By the time an invasive species fully colonizes a new habitat, it’s nearly impossible to completely eradicate. “To be perfectly honest, that almost never works,” says Donna Cassidy-Hanley, a senior research associate at Cornell’s College of Veterinary Medicine. An alien population can be managed before it reaches a critical mass—but that’s also the time when it’s most difficult to detect and track. New York State is shot through with thousands of ponds and lakes. It’s not feasible to wade into all of them, eyes peeled for a flash of the snakehead’s saddle-patterned scales. So, on a drizzly fall morning, a huddle of students set out to look a different way.

The snakehead is highly invasive and hard to detect.
The snakehead is highly invasive and hard to detect. Wikimedia Commons/CC-BY-SA-2.0

Through Cornell’s FishTracker program, funded by the USDA National Institute of Food and Agriculture, teams of life-jacket-clad teenagers leaned out over docks to scoop water samples from the Hudson River. They plunged plastic bags into the water column, trying to avoid both the surface muck and mud stirred up from the bottom. They then stabbed each bag with a toothpick, and let the trickle drip through a filter, which went back to the lab.

What each filter captures is a jumble of genetic material floating around in the water, sloughed off of the creatures that call the river home, or even just passed through. In the lab, researchers use a technique called quantitative PCR (qPCR), which lets them target specific DNA signatures in the sample. “The technology is right off the shelf,” says James Casey, a virologist at the College of Veterinary Medicine, who developed the genetic tests used in the study. “Every fish in the Great Lakes and NYC has been barcoded, just like the universal product code that you scan in the supermarket.” Using these distinctive genetic identifiers, Casey says, “we can make primers and probes that will specifically identify only that.” For now, the FishTracker project is looking out for a range of alien occupiers of American waters: sea lampreys, Asian carp, round goby, northern snakehead, white perch, and Asian swamp eel. Under ideal conditions, the technology can suss out a single fish in a 50-acre pond that is 10 feet deep. And because DNA hangs in the water for up to six hours, the test can even flag visitors that have moved on.

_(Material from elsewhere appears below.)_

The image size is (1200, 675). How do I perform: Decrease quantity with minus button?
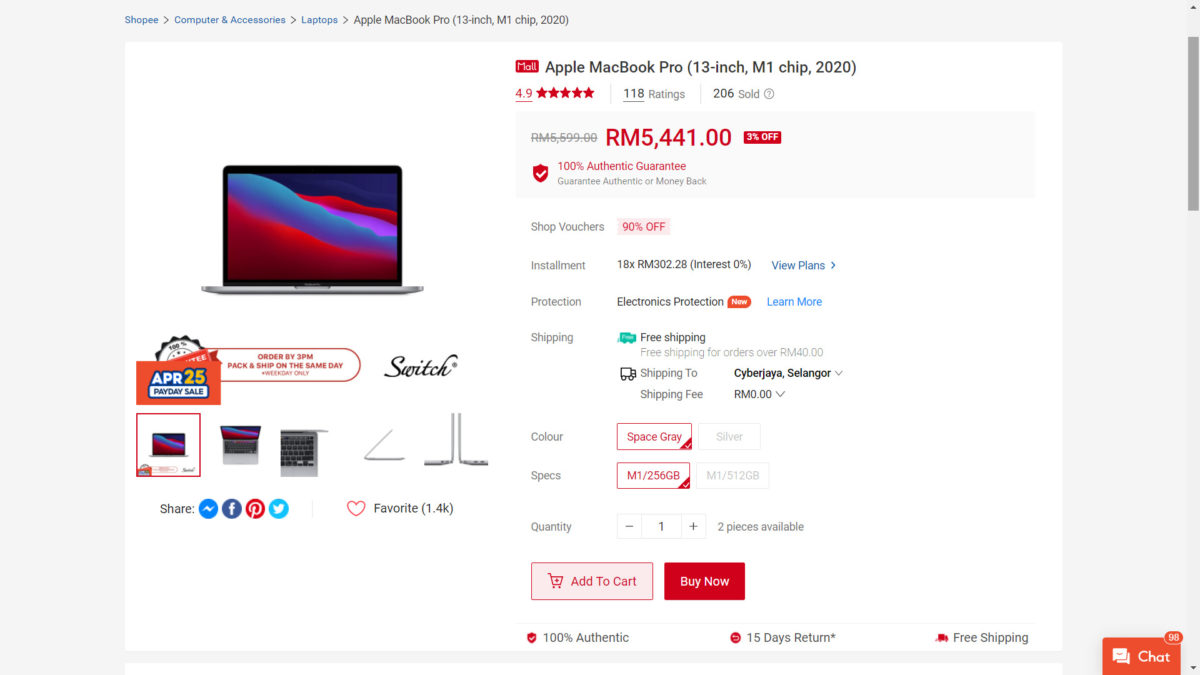[x=629, y=526]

Since the pilot program kicked off three years ago, more than 3,000 students from 78 schools have surveyed 320 sites across New York State. They’re currently monitoring for six invasive species and two endangered ones, the American eel and the deepwater cisco. For students, the program is an accessible, up-close introduction to otherwise opaque ideas about ecology, genomics, and conservation. “It brings them into science in a real sense,” Casey says. “It starts a conversation that students can’t get away from.” And since students pair their samples with GPS coordinates, the data—which are mapped and available on an open-access website—can tell help researchers and partners decide where to focus tailored eradication efforts.

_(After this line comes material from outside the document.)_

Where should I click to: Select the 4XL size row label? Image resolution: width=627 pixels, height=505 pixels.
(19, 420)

The DNA the students collect can be used to search for invasive species and serve as a baseline for future work.
The DNA the students collect can be used to search for invasive species and serve as a baseline for future work. Cornell University

Each of these DNA-laden filters is a snapshot of a particular ecosystem at a certain moment, so the data they contain are still valuable, even after they have been scanned for invasive DNA. The researchers are creating a stockpile of them, kept at -80 degrees Celsius, so they can be screened again later on for some other species, or to see how changes such as climate and development alter ecosystems, driving some species away from their current habitats or giving others room to flourish.

As far as actually stopping these invasives from taking over, the work is “a drop in the bucket,” Cassidy-Hanley says, but it’s “establishing a mechanism that is expandable, dependable, and relatively economic.” And it gives kids a taste of aquatic forensic science in the process.